#### [REQUESTS]
1. Summarize the passage on isolated tests and test doubles in two sentences.
2. Write the next part of the passage on isolated tests and test doubles, starting from where it stops.

··· TEXT BLOCK ···

Documentation of the code : these isolated tests essentially are the documentation of the contract of each box. As the contract of a box, you can think of a set of pairs (input, output), where we define what should the outputs of a box be for each input. These outputs can either be data returns or side-effects triggered via interaction with its collaborators, depending on the case. A newcomer in the codebase can easily identify what the role of each box is, just by having a look at the associated test.
Design heuristic : writing this kind of tests requires some work to setup the collaborators, which can serve as a signal of design smells. The more collaborators a box has, the more complicated it becomes and after a certain number, it can become almost impossible to reason about it. Each and every one of the collaborators are right there, thus making it much more easier to spot anti-patterns.
Maintainability : the problem with not using test doubles is that it does not scale at all and it degrades very quickly. Our example was quite simple, containing only 3 boxes. So, using the real boxes instead of doubles would probably be perfectly fine, since the logic is quite limited. But, in large codebases that are common across the industry, there are many more boxes, usually hundreds of them. You can think of them as a big tree hierarchy of boxes depending on other boxes. By not using test doubles, the following will happen: you will want to test a box that sits in the top of that hierarchy (say the root of the tree), but you will essentially be testing the whole tree!

··· COLLECTED MATERIAL ···

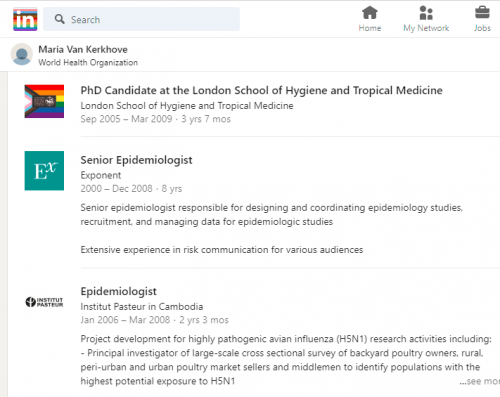500x397 pixels.
Task: Click the Maria Van Kerkhove name header
Action: click(83, 49)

···

#### [TASK RESULTS]
1. Isolated tests document each box's contract, meaning the outputs (data returns or side-effects through collaborators) expected for each input, and the work of setting up collaborators can signal design smells. Without test doubles, tests do not scale: in large codebases with hundreds of boxes, testing a box at the top of the hierarchy essentially tests the whole tree.

2.
If you are following the TDD community, you might have come across the 2 main TDD schools: the classicist school (or Detroit) and the mockist school (or London). If you look on the Internet, you will see articles describing that these 2 schools appear to have a lot of differences, but if you look under the surface, their main difference is one: whether they believe isolation is useful or not. All the rest stem from this basic principle.

Integration testing

So, according to the above, if we write these beautiful, isolated tests for all our boxes, then we should be done, we’ve verified everything works as expected, right? I really wish I could reply with yes.

The ugly truth is that only a set of unit tests (no matter how well written) cannot give us significant confidence that the overall system will work as expected. I’ve met people that have a deep love for unit tests to the point of living under this illusion. Of course, that usually lasts only until they release their system in production to real customers. There are a lot of reasons for this, but the main one is the following: when we are replacing a collaborator with a double, we are essentially defining what is the contract that the collaborator should satisfy. In a separate unit test (belonging to this collaborator), we will probably verify that this contract is satisfied. However, a lot of mistakes can creep into this process. For instance, in our previous example, in the unit test of Calculator we might expect that the LCMCalculator will return 60 for the input (4,5,15), while this has never been tested in the unit test of LCMCalculator because we ended up using different data there, e.g. testing that it returns 72 for the input (3,8,9).

This can leave a lot of gaps in the interactions between our boxes. Essentially, we need a way to also test the integration between multiple boxes. And this is why they are called integration tests. So, we take multiple boxes (depending on how many we want to test together), we assemble them and then we write a test that invokes operation at the top-level box, which will essentially exercise the functionality of all the involved boxes. This can obviously provide us with a lot more confidence that our system will function as required. However, it comes with several caveats as well, some of which are the following:

Harder to setup: setting up these tests might require extra work, such as creating fake data in databases or components that are not that simple to initialise.
Harder to troubleshoot: when one of the tests fail, then more work is required to identify which box contains the functionality that is causing the test to fail, since multiple boxes can be included in one of those tests.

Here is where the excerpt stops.